*TRECHO SELECIONADO:*
-----

Carta do Prepósito Geral dos Jesuítas sobre Anchieta
Cidade do Vaticano (RV) - O Prepósito Geral dos Jesuítas, Pe. Adolfo Nicolàs,
dirigiu uma mensagem à Companhia de Jesus por ocasião da canonização de José de Anchieta.
Eis a íntegra da mensagem:
"Queridos Irmãos e Irmãs no Senhor,
A canonização,
em 3 de abril, do Beato José de Anchieta, é um evento que a Igreja do Brasil muito
desejou por longo tempo. Foi proclamado Apóstolo do Brasil, título pelo qual é reconhecido
até hoje.
A Companhia não pode que não responder ao convite que lhe é feito
de valorizar esta figura polivalente, estimulante e de extrema atualidade. O que quer
nos dizer o Senhor ao nos dar, em menos de um ano, o reconhecimento eclesial do valor
evangélico da vida de nossos companheiros Pedro Fabro e José de Anchieta? Dois homens
que cumpriram missões tão diferentes e, não obstante isto, tão similares no espírito
da Companhia que deve animar a nossa missão. Ambos, com a intensidade de suas vidas,
nos convidam a descobrir que a “reconstituição”, mais que ser para nós um mero fato
histórico, deve representar o “modo de ser” sempre presente, em um corpo apostólico
em contínua reconstituição.
José de Anchieta, "de estatura média, magro,
mas forte e decidido no espírito, bronzeado na cor da pele, de olhos azuis, fronte
larga, alegre e amável de caráter”, passou 44 anos de sua vida percorrendo boa parte
do território do Brasil, levando a boa notícia do Evangelho aos indígenas.
Terceiro
dos dez filhos da família de López de Anchieta e Diaz de Clavijo, José de Anchieta
nasceu em Tenerife (Espanha) em 1534. Parente na linha paterna da família dos Loyola,
nas suas veias corria, herdado dos avós paternos, o sangue dos judeus convertidos.

-----

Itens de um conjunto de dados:
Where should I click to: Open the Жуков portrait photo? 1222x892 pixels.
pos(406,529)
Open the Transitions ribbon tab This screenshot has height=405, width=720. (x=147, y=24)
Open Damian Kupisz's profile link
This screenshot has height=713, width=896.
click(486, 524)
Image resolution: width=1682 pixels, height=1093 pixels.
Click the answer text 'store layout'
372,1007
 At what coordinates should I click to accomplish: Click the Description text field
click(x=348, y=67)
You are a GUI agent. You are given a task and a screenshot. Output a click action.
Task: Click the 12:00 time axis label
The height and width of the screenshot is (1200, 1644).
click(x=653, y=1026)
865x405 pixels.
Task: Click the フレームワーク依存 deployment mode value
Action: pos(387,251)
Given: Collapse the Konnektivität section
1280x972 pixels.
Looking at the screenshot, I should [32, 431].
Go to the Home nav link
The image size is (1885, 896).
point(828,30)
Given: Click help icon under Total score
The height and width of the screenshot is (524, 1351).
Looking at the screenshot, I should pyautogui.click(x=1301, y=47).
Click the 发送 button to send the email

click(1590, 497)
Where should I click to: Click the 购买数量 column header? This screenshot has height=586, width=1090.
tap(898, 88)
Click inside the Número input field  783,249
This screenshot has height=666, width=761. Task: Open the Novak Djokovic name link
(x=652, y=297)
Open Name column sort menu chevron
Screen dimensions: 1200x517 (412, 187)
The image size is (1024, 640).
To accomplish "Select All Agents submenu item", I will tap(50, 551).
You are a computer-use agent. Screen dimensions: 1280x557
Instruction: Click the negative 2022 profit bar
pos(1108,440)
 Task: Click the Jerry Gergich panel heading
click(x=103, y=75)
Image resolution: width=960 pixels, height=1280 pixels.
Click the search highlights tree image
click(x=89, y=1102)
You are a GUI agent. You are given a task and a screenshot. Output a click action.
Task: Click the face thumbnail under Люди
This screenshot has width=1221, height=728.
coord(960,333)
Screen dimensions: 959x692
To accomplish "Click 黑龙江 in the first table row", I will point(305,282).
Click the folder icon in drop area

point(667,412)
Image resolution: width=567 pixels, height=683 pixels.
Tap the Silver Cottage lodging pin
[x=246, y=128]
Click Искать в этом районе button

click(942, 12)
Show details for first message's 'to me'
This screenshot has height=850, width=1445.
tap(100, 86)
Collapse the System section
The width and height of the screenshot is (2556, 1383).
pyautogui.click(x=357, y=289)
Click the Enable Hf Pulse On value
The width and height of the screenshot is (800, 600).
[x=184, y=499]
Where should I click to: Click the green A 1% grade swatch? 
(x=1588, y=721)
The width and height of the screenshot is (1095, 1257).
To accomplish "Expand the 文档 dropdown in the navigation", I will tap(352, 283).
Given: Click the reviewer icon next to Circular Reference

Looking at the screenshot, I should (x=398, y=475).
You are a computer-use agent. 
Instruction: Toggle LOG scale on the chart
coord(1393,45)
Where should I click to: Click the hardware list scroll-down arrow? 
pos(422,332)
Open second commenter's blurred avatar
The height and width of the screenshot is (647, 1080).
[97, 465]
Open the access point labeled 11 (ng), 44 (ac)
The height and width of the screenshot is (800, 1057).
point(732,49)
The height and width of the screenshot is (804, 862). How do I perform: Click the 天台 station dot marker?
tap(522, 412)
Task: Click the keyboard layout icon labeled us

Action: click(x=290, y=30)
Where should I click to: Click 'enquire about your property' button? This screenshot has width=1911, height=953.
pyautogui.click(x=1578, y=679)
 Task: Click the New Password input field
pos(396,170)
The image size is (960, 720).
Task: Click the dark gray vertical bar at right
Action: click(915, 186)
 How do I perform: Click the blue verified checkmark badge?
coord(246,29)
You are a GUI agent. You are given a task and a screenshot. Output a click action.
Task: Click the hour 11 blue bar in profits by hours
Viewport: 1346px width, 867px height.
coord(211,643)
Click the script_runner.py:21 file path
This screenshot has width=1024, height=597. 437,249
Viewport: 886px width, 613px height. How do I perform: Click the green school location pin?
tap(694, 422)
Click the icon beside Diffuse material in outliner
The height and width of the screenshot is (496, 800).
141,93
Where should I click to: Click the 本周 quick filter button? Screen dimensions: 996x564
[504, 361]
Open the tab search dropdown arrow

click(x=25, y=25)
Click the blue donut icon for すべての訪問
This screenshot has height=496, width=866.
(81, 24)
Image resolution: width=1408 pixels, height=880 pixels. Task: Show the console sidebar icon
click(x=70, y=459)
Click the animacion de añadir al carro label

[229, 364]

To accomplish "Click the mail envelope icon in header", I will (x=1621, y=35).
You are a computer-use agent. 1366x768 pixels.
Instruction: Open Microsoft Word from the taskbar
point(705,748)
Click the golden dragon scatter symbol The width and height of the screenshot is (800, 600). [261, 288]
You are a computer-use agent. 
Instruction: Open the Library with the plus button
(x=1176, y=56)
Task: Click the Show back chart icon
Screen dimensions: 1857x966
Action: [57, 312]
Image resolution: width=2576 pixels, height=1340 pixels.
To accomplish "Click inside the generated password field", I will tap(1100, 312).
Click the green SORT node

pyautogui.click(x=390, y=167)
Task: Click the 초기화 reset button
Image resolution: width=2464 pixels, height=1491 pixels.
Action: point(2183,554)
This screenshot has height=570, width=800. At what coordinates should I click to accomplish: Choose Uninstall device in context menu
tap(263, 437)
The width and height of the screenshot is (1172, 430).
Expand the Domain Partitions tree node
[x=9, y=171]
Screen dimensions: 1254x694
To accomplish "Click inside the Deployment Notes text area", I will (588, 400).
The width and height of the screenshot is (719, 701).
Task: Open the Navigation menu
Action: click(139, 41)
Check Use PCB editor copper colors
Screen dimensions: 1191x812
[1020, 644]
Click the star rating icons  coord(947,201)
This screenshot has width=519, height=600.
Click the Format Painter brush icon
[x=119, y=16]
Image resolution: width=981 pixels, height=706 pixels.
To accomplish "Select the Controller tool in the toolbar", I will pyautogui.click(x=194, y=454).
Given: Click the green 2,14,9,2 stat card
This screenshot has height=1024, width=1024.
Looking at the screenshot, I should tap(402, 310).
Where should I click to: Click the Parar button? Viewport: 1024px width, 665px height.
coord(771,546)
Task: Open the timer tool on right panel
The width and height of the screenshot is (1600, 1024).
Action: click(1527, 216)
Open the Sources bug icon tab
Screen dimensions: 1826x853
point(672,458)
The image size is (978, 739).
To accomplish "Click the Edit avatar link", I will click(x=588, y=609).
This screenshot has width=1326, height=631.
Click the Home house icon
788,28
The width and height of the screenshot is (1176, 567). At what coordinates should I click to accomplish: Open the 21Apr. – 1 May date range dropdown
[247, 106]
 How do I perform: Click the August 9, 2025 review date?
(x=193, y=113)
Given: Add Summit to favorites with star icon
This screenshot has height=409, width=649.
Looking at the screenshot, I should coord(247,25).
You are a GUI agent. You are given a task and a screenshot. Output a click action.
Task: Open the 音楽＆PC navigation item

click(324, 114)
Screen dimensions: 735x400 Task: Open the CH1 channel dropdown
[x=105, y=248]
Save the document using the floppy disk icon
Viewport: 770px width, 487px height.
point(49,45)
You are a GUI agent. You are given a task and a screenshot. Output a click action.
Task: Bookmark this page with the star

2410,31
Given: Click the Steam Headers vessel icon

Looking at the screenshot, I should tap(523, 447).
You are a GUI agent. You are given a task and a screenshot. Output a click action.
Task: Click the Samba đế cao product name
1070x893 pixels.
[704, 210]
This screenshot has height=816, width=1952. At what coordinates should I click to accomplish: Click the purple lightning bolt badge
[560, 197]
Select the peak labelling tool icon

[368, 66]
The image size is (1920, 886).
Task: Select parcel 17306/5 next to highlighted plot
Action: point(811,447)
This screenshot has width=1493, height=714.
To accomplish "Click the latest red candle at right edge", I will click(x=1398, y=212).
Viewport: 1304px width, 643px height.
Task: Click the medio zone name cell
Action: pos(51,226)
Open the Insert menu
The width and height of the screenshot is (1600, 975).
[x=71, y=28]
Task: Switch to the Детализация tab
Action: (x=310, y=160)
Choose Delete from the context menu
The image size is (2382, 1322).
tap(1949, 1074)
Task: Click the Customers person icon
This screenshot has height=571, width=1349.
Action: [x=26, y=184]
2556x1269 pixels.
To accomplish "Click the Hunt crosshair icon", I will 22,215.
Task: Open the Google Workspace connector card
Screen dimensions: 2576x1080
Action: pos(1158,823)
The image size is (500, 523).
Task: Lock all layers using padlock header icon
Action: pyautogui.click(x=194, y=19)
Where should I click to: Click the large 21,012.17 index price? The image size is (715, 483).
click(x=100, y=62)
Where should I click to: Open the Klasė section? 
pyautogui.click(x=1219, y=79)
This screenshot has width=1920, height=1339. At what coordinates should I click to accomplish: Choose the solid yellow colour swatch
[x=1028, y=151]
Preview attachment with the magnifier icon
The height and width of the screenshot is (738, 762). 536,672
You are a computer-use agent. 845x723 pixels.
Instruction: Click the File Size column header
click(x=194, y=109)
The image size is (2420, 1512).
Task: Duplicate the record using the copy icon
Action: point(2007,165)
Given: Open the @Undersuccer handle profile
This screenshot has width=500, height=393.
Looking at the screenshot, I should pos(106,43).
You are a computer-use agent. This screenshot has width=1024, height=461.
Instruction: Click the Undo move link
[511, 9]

-----

*INSTRUÇÕES DE TRABALHO:*
a – Responda a estas perguntas com base no texto sobre Anchieta:
(i) Em que data ocorreu a canonização de José de Anchieta?
(ii) Quantos anos de sua vida Anchieta passou percorrendo o território do Brasil?
(iii) Em que cidade e em que ano ele nasceu?
b – Indique se cada afirmação está de acordo com o texto sobre Anchieta e cite as palavras decisivas:
(i) José de Anchieta era o primeiro filho de sua família.
(ii) Anchieta tinha olhos azuis.
(iii) A mensagem à Companhia de Jesus foi dirigida pelo Pe. Adolfo Nicolàs.
c – Transcreva, por favor, o trecho do texto sobre Anchieta que vai de "A Companhia não" até "em contínua reconstituição.".

*RESPOSTAS DO EXERCÍCIO:*
a –
(i) Em 3 de abril.
(ii) 44 anos.
(iii) Em Tenerife (Espanha), em 1534.

b –
(i) Não: "Terceiro dos dez filhos da família de López de Anchieta e Diaz de Clavijo".
(ii) Sim: "de olhos azuis".
(iii) Sim: "Pe. Adolfo Nicolàs, dirigiu uma mensagem à Companhia de Jesus".

c –
A Companhia não pode que não responder ao convite que lhe é feito
de valorizar esta figura polivalente, estimulante e de extrema atualidade. O que quer
nos dizer o Senhor ao nos dar, em menos de um ano, o reconhecimento eclesial do valor
evangélico da vida de nossos companheiros Pedro Fabro e José de Anchieta? Dois homens
que cumpriram missões tão diferentes e, não obstante isto, tão similares no espírito
da Companhia que deve animar a nossa missão. Ambos, com a intensidade de suas vidas,
nos convidam a descobrir que a “reconstituição”, mais que ser para nós um mero fato
histórico, deve representar o “modo de ser” sempre presente, em um corpo apostólico
em contínua reconstituição.